As can be seen from fig. 3A-3C, as the intra-cell distance is reduced, more heat is transferred between the cells. Further complicating this problem in three-dimensional memories is that, because the memory is stacked upon one another, the surface area and space from which heat is dissipated is reduced as compared to conventional substantially two-dimensional memories (in which heat can be dissipated to the ambient environment at a faster rate). For example, heat will not be removed quickly and efficiently from the intermediate memory layers of the three-dimensional memory as compared to a planar memory configuration. In addition, heat moving from one cell in the three-dimensional memory will propagate in all directions, heating all nearby cells.

Fig. 4 is a visual representation of the amount of current passing through a scrambling cell (e.g., scrambling cell 405) and the resistance of a victim cell (e.g., victim cell 410). FIG. 4 also shows a first word line 415, a second word line 420, a first bit line 425, and a second bit line 430. Current may pass through the word line and bit line, such as reset pulse 435. As can be seen from fig. 4, the victim cell resistance varies as a function of the current in the aggressor cell. The changing resistance of the victim unit can interfere with the normal operation of the victim unit. Fig. 4 shows that the resistance of the victim cell can change by an order of magnitude of 10 based on the increased current in the aggressor cell. The change in resistance of the victim unit (e.g., victim unit 410) occurs at least in part due to thermal energy generated by the jammer unit (e.g., jammer unit 405).

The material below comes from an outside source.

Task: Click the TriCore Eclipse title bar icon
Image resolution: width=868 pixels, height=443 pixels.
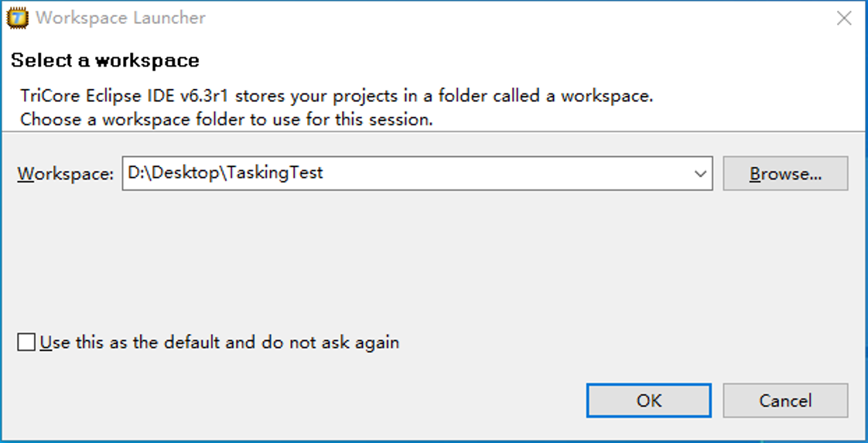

Fig. 5A, 5B, 5C, 5D, 5E, and 5F are cross-sectional views of a three-dimensional cross-point memory according to an embodiment of the invention. Fig. 5A shows a memory cell formed by deposition or stacking of materials. As can be seen in fig. 5A,

cells

510 and 520 are formed of similar materials and thus form parallel lines within the cell stack when viewed in two dimensions. Although not shown in fig. 5A, other components (such as those described above or known in the art) may be included in various configurations or combined with cells to implement an operable 3D cross-point memory.

Cells

510 and 520 may be created or stacked on an electrode (e.g., electrode 501).

Cells

510 and 520 may be made of various materials or elements, such as W, a-C, an Ovonic Threshold Switch (OTS), or PCM. For example,

cells

510 and 520 may be made up of several layers, such as, for example, layers 502, 503, 504, 505, and 506, which in turn may be made of elements such as W, a-C, an Ovonic Threshold Switch (OTS), or PCM.

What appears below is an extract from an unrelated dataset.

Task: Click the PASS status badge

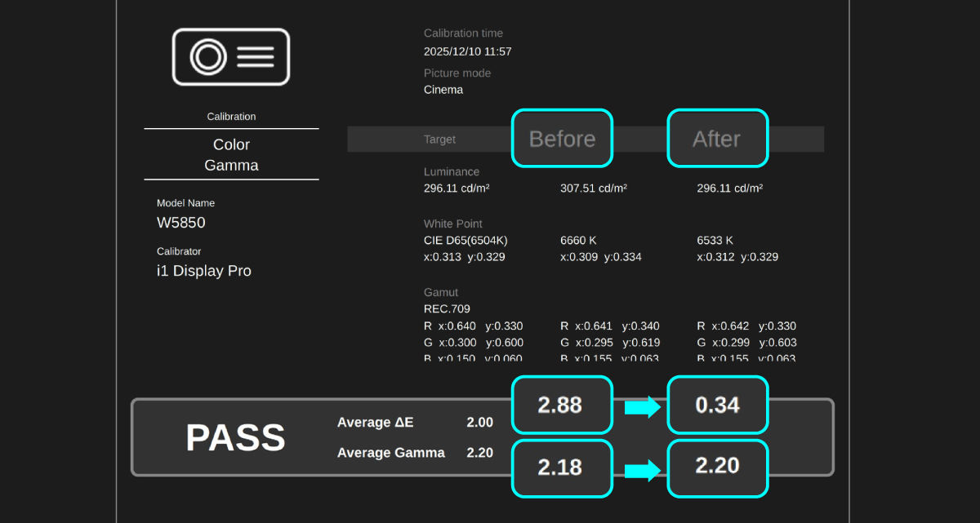Action: click(235, 438)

Fig. 5B illustrates the formation of a first thin niti (nit) encapsulation layer around the memory cell stack shown in fig. 5A. NIT is a commercially available alloy such as, for example, NIT 135. Any suitable material may be used to form the first layer 530. The first layer 530 may also be made of any suitable dielectric material. The dielectric material is selected to ensure that currents in the memory (e.g., cells 510 and 520) are not carried to undesired paths outside of those cells. Forming the first layer around the memory stack may be accomplished by a conformal coating technique. Conformal coating techniques provide technical advantages such as consistency of the coated material. However, the first layer may be formed around the memory stack using any suitable technique. In an exemplary embodiment, techniques such as Atomic Layer Deposition (ALD) may be used. Atomic layer deposition is a thin film deposition technique based on the sequential use of vapor deposition processes. Other variations of ALD techniques may be used to deposit the first thin layer.

Fig. 5C shows the formation of a second thin layer 540 around the first thin layer 530. The second thin layer 540 may be deposited by any suitable method, for example by using atomic layer deposition. However, any suitable deposition technique may be used. Layer 540 may be created from any suitable material, such as, but not limited to, silicon dioxide.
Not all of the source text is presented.